Making accurate shots at long range requires skill
New shooters increasingly want to be able to make longer shots without necessarily mastering the understanding drop, wind effects, and other minor effects like Coriolis, altitude, angle, spindrift, etc. on the parabolic flight path of a bullet. Calibers like 6.5mm Creedmoor with high muzzle velocities and high ballistic coefficients can help less experienced shooters buck drop and wind to a certain extent because they are flatter shooting, hotter rounds than other traditional short action offerings.

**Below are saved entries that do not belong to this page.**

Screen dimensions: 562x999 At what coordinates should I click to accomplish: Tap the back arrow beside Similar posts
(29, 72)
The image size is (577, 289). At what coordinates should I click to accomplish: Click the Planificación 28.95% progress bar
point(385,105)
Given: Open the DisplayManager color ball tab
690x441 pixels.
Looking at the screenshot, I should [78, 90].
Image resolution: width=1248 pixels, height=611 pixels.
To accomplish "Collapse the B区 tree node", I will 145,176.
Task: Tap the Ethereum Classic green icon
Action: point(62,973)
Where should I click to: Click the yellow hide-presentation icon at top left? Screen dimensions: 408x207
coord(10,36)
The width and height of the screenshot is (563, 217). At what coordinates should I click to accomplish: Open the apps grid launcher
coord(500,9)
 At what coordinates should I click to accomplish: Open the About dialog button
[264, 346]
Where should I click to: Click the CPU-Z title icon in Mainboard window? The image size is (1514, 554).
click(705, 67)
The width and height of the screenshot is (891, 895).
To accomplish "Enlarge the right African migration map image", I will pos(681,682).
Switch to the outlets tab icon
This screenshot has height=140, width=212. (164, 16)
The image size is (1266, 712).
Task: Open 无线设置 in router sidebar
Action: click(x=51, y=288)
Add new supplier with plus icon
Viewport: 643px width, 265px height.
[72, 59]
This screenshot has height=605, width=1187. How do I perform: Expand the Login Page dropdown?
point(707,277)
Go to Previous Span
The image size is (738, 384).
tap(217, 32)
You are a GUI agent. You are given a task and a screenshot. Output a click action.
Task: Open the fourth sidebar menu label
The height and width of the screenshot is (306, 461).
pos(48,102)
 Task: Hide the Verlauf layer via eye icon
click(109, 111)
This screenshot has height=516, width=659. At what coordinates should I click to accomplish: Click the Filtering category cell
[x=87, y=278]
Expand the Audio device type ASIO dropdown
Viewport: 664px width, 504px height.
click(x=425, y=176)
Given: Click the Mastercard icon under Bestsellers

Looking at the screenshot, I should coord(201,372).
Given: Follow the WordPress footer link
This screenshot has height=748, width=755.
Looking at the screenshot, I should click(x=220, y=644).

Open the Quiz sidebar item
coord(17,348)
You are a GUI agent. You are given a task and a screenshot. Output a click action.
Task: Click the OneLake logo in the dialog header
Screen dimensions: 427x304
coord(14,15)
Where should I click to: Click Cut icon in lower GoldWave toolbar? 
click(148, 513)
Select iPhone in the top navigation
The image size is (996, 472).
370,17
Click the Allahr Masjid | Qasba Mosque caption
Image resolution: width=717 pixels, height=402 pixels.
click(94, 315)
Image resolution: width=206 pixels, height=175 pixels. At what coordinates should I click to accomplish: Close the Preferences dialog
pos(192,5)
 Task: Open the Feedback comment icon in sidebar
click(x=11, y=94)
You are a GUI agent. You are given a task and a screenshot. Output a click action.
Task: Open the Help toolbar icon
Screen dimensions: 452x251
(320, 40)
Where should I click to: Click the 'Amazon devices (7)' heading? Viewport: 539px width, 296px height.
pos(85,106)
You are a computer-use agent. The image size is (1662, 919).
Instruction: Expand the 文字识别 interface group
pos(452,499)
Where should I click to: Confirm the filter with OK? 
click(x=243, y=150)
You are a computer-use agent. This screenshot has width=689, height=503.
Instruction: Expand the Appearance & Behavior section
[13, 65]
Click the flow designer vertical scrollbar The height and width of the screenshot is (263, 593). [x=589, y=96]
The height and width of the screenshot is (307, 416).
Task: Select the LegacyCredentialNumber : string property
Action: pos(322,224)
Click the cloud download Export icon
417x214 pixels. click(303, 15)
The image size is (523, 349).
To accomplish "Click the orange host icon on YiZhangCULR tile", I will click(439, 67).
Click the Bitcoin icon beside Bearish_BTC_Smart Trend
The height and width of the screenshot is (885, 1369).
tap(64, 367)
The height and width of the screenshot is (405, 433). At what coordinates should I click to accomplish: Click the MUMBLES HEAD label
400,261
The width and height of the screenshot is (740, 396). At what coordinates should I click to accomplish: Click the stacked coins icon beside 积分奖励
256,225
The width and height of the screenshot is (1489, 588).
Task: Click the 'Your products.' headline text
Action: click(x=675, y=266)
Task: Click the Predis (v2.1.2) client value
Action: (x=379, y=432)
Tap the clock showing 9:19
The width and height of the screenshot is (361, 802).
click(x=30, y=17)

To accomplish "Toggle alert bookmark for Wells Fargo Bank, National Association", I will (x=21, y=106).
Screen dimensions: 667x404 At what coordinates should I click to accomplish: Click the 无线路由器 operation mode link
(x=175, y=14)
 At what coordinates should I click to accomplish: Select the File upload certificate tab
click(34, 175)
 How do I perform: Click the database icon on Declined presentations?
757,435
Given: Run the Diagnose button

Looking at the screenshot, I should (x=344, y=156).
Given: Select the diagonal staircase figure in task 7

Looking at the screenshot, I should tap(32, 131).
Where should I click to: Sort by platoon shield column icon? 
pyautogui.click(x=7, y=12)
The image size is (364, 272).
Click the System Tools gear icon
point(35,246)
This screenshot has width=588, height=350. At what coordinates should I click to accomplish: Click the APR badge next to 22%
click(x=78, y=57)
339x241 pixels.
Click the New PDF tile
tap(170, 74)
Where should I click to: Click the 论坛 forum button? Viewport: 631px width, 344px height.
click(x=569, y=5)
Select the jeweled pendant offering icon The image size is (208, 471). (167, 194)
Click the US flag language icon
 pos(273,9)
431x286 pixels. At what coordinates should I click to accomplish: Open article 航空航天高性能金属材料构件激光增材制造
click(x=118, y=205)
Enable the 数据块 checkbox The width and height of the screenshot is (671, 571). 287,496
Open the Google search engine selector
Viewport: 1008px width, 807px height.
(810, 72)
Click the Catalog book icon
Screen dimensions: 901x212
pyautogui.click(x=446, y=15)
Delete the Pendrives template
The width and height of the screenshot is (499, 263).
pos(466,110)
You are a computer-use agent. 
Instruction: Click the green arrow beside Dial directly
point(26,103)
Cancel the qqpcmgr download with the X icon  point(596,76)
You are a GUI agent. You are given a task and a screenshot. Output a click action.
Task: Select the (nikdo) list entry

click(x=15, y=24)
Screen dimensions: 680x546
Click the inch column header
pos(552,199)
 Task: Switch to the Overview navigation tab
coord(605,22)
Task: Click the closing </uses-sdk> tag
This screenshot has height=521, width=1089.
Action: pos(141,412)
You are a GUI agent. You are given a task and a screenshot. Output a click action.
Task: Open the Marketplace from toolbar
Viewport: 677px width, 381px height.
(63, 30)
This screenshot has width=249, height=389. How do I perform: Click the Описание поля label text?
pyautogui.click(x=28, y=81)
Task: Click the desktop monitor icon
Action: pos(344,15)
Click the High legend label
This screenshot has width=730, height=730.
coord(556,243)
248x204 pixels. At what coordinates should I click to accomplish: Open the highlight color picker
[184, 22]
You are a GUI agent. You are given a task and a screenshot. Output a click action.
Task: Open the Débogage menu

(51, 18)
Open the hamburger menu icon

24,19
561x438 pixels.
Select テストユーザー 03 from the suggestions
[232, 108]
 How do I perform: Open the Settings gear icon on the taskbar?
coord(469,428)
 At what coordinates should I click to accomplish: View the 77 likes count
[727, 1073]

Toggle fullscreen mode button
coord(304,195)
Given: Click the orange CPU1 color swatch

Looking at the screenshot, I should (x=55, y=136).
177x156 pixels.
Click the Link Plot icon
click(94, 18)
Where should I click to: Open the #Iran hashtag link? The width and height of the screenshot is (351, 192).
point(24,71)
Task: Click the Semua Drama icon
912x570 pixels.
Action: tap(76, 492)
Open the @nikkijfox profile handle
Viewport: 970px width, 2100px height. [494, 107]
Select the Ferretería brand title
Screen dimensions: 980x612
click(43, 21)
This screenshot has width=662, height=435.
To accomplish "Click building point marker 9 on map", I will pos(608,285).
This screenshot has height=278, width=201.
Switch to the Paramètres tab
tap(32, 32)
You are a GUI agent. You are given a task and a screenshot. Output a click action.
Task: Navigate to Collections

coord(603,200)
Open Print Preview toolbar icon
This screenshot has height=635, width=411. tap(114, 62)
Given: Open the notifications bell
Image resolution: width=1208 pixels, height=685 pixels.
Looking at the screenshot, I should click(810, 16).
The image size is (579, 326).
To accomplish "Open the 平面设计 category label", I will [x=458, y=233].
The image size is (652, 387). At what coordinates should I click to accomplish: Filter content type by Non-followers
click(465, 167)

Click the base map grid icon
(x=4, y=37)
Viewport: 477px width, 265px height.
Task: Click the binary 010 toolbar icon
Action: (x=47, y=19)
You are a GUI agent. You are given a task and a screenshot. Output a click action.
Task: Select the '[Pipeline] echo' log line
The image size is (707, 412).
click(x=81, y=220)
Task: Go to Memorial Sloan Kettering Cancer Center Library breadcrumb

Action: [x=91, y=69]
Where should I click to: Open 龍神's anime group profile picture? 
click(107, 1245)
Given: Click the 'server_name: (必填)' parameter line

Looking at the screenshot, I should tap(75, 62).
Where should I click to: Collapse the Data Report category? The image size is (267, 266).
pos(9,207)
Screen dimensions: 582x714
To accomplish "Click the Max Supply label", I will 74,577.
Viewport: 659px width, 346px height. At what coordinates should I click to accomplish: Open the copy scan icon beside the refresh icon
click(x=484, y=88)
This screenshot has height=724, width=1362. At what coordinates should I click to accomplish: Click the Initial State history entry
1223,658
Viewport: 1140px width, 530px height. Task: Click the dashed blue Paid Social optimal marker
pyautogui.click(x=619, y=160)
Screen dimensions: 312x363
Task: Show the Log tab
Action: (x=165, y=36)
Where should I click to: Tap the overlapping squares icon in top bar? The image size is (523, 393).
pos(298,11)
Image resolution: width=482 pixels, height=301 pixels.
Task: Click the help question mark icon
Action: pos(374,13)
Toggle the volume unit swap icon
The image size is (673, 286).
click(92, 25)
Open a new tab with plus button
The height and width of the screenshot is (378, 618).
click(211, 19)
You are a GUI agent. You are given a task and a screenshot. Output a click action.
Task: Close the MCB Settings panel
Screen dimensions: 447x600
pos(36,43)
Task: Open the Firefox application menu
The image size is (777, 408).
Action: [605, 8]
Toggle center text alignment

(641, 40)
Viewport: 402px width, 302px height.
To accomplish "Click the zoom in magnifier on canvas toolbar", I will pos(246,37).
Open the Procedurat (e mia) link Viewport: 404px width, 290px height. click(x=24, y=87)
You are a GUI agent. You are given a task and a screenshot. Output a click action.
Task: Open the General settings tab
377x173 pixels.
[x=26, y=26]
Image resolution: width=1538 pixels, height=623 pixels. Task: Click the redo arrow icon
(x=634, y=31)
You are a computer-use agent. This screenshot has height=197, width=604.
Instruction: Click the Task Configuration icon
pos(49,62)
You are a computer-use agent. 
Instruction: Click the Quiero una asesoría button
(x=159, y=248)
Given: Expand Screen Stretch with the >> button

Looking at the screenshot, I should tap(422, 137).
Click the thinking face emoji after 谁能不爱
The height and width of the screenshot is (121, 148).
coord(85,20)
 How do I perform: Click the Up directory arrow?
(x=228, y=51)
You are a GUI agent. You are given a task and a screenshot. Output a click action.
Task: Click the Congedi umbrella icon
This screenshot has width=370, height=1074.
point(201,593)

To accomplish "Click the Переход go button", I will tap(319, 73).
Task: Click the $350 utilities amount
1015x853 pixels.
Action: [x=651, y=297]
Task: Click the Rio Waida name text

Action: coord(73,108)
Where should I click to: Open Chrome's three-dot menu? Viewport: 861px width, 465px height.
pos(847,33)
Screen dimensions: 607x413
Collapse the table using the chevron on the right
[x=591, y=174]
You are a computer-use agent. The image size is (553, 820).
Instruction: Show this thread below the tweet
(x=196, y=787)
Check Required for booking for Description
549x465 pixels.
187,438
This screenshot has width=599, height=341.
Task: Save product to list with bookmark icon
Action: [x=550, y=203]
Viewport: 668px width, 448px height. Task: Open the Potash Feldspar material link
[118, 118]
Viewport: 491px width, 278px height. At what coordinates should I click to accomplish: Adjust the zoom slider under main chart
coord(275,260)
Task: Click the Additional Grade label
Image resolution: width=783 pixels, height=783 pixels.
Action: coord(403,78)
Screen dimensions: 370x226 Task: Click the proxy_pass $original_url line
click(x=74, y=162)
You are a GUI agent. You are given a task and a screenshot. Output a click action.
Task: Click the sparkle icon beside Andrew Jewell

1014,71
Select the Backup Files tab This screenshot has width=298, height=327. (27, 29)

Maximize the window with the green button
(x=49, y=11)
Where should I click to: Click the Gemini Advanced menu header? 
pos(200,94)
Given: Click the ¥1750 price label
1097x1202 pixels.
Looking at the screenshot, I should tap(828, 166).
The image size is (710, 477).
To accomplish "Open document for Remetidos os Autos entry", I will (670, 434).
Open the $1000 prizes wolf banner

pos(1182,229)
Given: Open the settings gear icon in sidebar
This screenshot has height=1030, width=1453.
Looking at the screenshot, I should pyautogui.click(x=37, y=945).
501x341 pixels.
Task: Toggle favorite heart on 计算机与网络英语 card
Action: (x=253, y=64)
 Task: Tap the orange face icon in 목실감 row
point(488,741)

6.5 Creedmoor enables lighter long-range rifles are much more portable
Traditionally when a shooter selected a rifle for 300m to 1000m and beyond, he had to choose from long action options which necessitated a heavier rifle given the direct relationship between magnum long action calibers and felt recoil. Traditional intermediate solutions like .308 Winchester and short action ultra magnums never really caught on like newer offerings such as 6.5mm Creedmoor and 6mm Creedmoor because they topped out at approximately 800m due to BC and MV. The hotter 6.5mm and 6mm loads with higher BC projectiles give shooters the sweet spot of a light rifle that can be carried around all day hunting over rough terrain that can still buck the wind and drop for the perfect long-range shot. The biggest downside to these Creedmoor offerings is that the barrel life of these rifles is much less than a traditional .308 Winchester on average, but with so many options today to professionally rebarrel a rifle compared with even a decade ago and designs that better contemplate this necessity, rebarreling has become less of real concern.
6.5 Creedmoor History
Back in 2005, acclaimed marksman Dennis DeMille had a discussion with Hornady Ballistician Dave Emary about the “ideal” cartridge for match shooting. This conversation took place at the National Matches at Camp Perry where Dennis was competing with a rifle chambered in 6XC. Dennis had several issues competing with this rifle including less than optimal long-range ballistics, very short barrel life, and sparse load data. Using that rifle and cartridge as a starting point, he outlined the improvements and enhancements he would like to have for this type of competition. The ideal rifle and cartridge would have improved long-range ballistics, exhibit less wind drift, have relatively low recoil, long barrel life, and readily available load data. Dave Emary and Joe Thielen (both working at Hornady at the time) would end up partnering together to create the 6.5mm Creedmoor cartridge over the next year or so. Dave and Joe started by taking a look at the “best” components and cartridge designs that were available at the time. The challenge was how to bring all of these elements together in a design that would retain the merits of each design detail in this new cartridge. They might not have realized it at the time, but they were on the cusp of something that would have a huge impact on the shooting sports community.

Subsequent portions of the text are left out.